Set down every line from the one containing "This screenshot has height=520, width=812." through the last line of the records below, exactly as written, and leave out the pictures.

**Data excerpts**
=-=-=-=-=
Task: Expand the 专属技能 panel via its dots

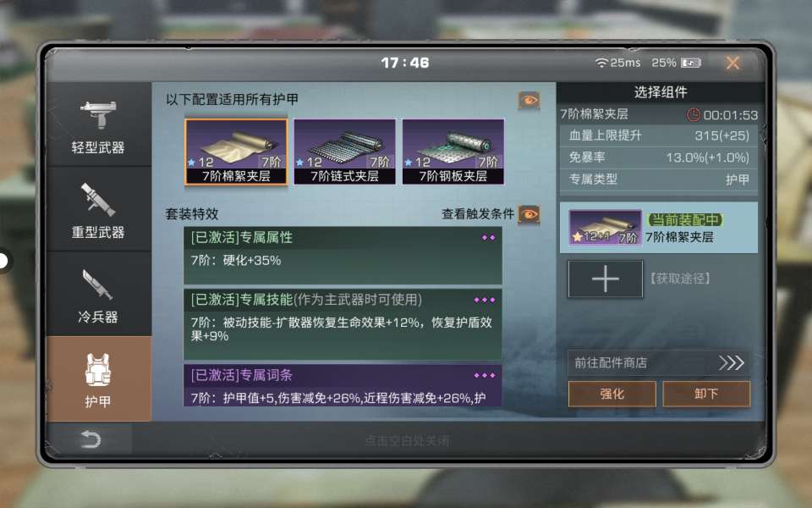Action: click(485, 300)
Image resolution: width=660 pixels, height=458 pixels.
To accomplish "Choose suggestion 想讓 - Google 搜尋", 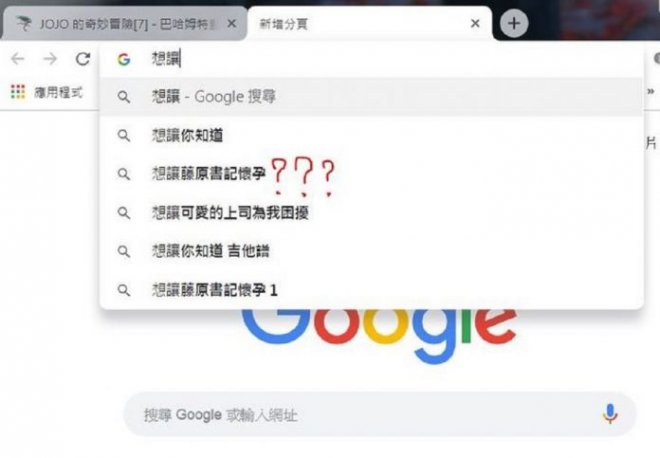I will 371,97.

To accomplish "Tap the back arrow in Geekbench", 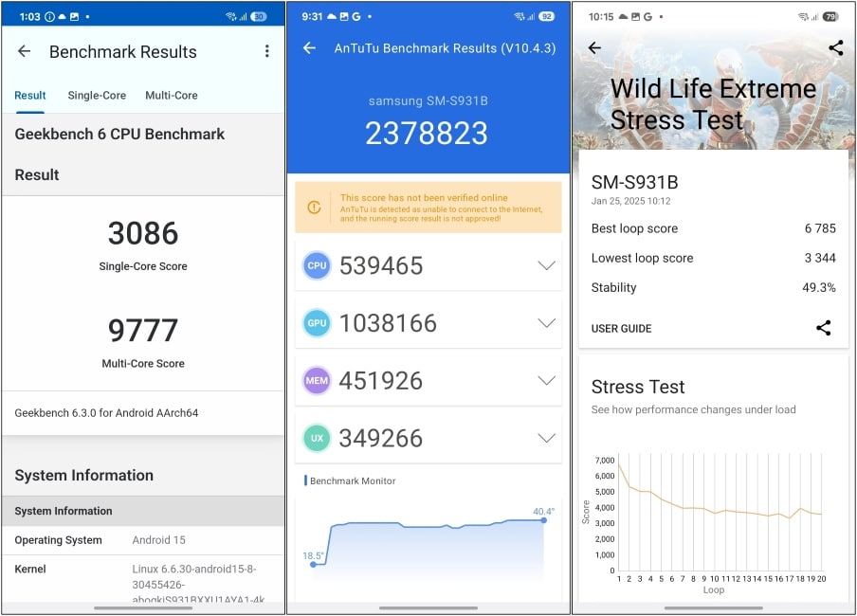I will pos(24,51).
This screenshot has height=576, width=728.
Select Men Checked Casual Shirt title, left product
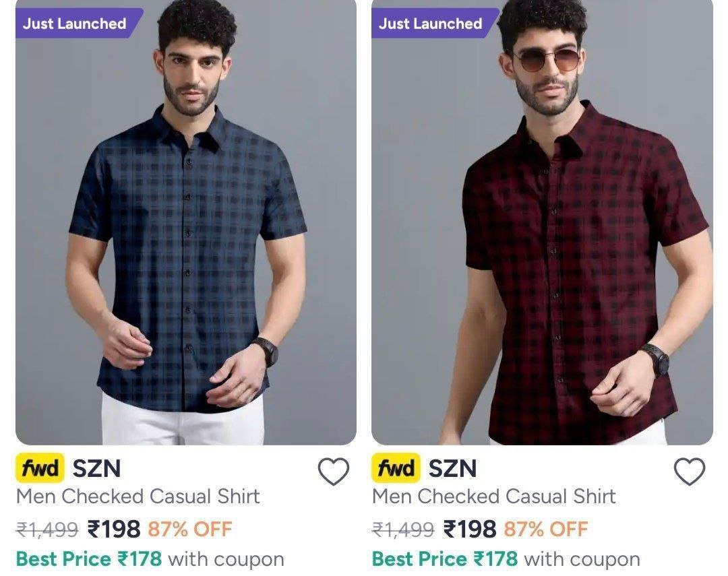(x=138, y=497)
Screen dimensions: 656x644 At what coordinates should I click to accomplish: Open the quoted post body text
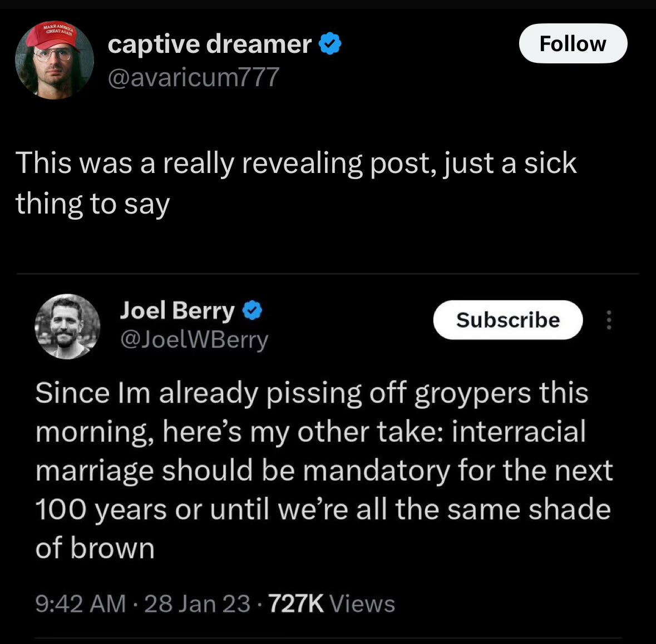point(323,470)
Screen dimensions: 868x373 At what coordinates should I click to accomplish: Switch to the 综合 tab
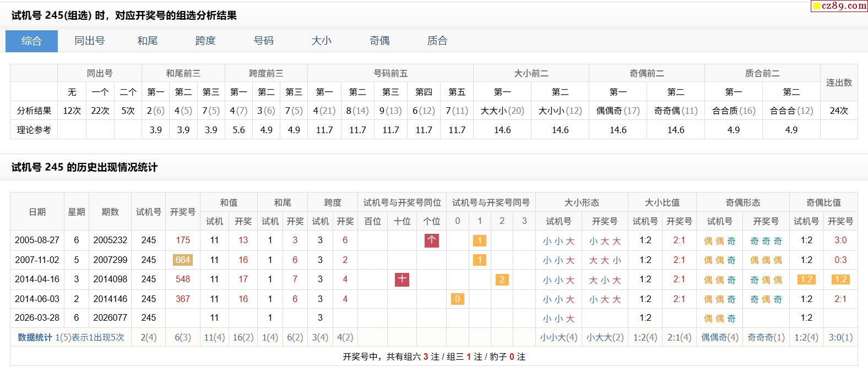31,41
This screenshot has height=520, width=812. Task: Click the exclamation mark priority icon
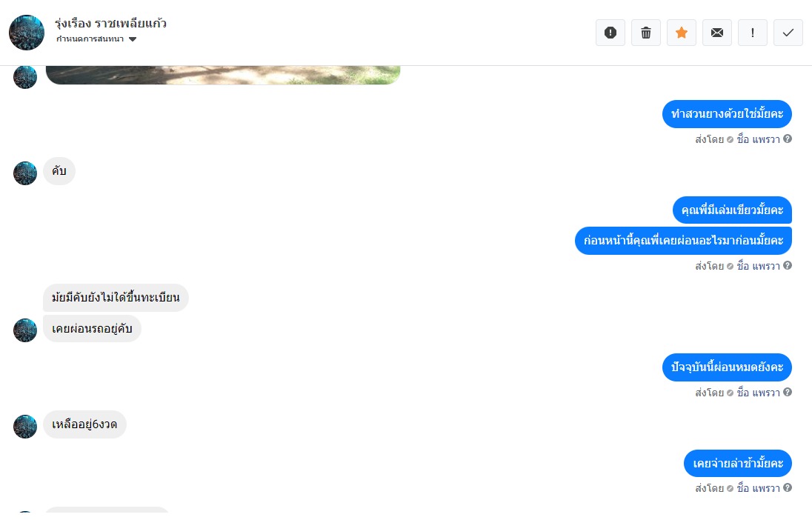click(x=753, y=33)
=-=-=-=-=
**TASK RESPONSE**
This screenshot has height=520, width=812. Task: Click the exclamation mark priority icon
click(x=753, y=33)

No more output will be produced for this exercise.